C’est une histoire extraordinaire.

Elle a permis de sauver, non seulement des centaines d’Afghans, mais un peu du credo et de l’honneur américains.

Et la presse en a peu parlé.

Donc voici.

Je n’ai pas tous les éléments du puzzle.

Mais il y a, dans le New York Times, un récit d’Elliot Ackerman, cet ancien combattant en Afghanistan couvert de décorations, devenu journaliste et romancier.

Et j’ai recueilli des bribes d’informations, tant aux États-Unis qu’en Afghanistan, au cours de conversations téléphoniques dont j’ai promis l’anonymat.

Tout commence avec une poignée de vétérans qui alertent, dès avril, sur le sort des traducteurs, fixeurs et autres compagnons d’armes afghans qui, si Joe Biden met à exécution le plan de Donald Trump, seront en danger de mort.

Cette inquiétude ne fait que croître quand, au milieu de l’été, comme l’explique le lieutenant-colonel à la retraite Russell Worth Parker dans une interview donnée, depuis, à ABC News, on comprend que l’inconcevable se réalise et que les éléments afghans des forces spéciales sont livrés à l’ennemi.

On adjure le président de renoncer à la date butoir du 31 août .

On explique que la logique, non seulement humanitaire mais militaire, eût voulu que l’on commence par exfiltrer et que l’on ne retire l’échelle, comme à Saigon, qu’une fois les évacués sains et saufs.

On interpelle son sénateur ou représentant local qui se trouve parfois être, aussi, un vétéran.

Deux congressmen courageux, le républicain du Michigan Peter Meijer et le démocrate du Massachusetts Seth Moulton, feront d’ailleurs le voyage à Kaboul et viendront, dans le plus grand secret, en plein milieu des opérations, prendre la mesure du désastre.

**ÉNONCÉ 1**
Répondez aux questions suivantes sur l'extrait consacré aux vétérans américains et aux Afghans :
(a) Dans quel journal paraît le récit d'Elliot Ackerman ?
(b) Dès quel mois des vétérans alertent-ils sur le sort des traducteurs et fixeurs afghans ?
(c) Quels deux élus du Congrès font le voyage à Kaboul ?
**ÉNONCÉ 2**
Résumez, s'il vous plaît, l'extrait consacré aux vétérans américains et aux Afghans en deux phrases.
**ÉNONCÉ 3**
Donnez la suite de l'extrait consacré aux vétérans américains et aux Afghans, en reprenant après sa dernière phrase.

**DONNÉES FOURNIES**
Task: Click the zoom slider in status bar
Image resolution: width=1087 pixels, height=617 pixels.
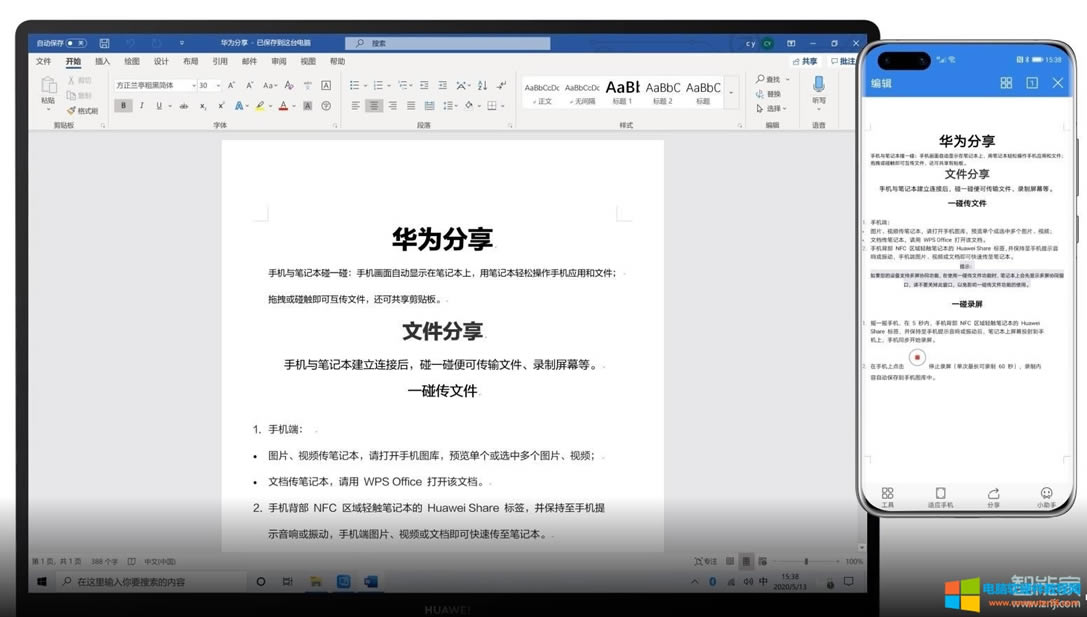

**RÉPONSE 1**
(a) Dans le New York Times.
(b) Dès avril.
(c) Peter Meijer, républicain du Michigan, et Seth Moulton, démocrate du Massachusetts.

**RÉPONSE 2**
Dès avril, une poignée de vétérans américains alertent sur le danger de mort qui menace les traducteurs, fixeurs et compagnons d'armes afghans, et leur inquiétude croît au milieu de l'été quand on comprend que les éléments afghans des forces spéciales sont livrés à l'ennemi. Ils adjurent le président de renoncer à la date butoir du 31 août et interpellent leurs élus, tandis que deux congressmen, Peter Meijer et Seth Moulton, se rendent en secret à Kaboul pour prendre la mesure du désastre.

**RÉPONSE 3**
Et, devant le chaos qui règne sur les pistes du Hamid Karzai Airport, devant cet échec annoncé et sans précédent dans l’histoire militaire américaine, le groupe s’organise ; il établit le contact, depuis les États-Unis, avec les Afghans pris au piège ; on monte un réseau de caches à l’image de cet Underground Railroad fait de routes secrètes et de maisons refuges par lequel les abolitionnistes avaient, pendant la guerre de Sécession, acheminé les esclaves évadés ; on programme des boucles WhatsApp et Telegram ; on reconstitue de mémoire et, quand la mémoire défaille, en la rafraîchissant via Google, le plan d’accès à tel quartier ou telle maison ; et, comprenant que c’est la seule solution, les plus casse-cou de ces vétérans se rendent eux-mêmes à Kaboul et vont chercher, un à un, au nez et à la barbe des talibans, leurs camarades afghans menacés.

Les missions se font de nuit.

La principale commence la nuit du 15 au 16 août, quelques minutes avant l’attentat-suicide qui coûtera la vie à 13 soldats américains et, au moins, 170 civils afghans .

Tantôt elles se font en tandem avec des éléments de l’armée américaine qui n’en peuvent plus de voir leurs auxiliaires arriver à 20 mètres des grilles et n’être pas autorisés à les franchir.

Le plus souvent, les vétérans partent seuls, comme cet ancien lieutenant-colonel des Bérets verts, Scott Mann, à la recherche d’un frère d’armes des Navy Seals coincé dans un quartier investi par un escadron de talibans particulièrement belliqueux.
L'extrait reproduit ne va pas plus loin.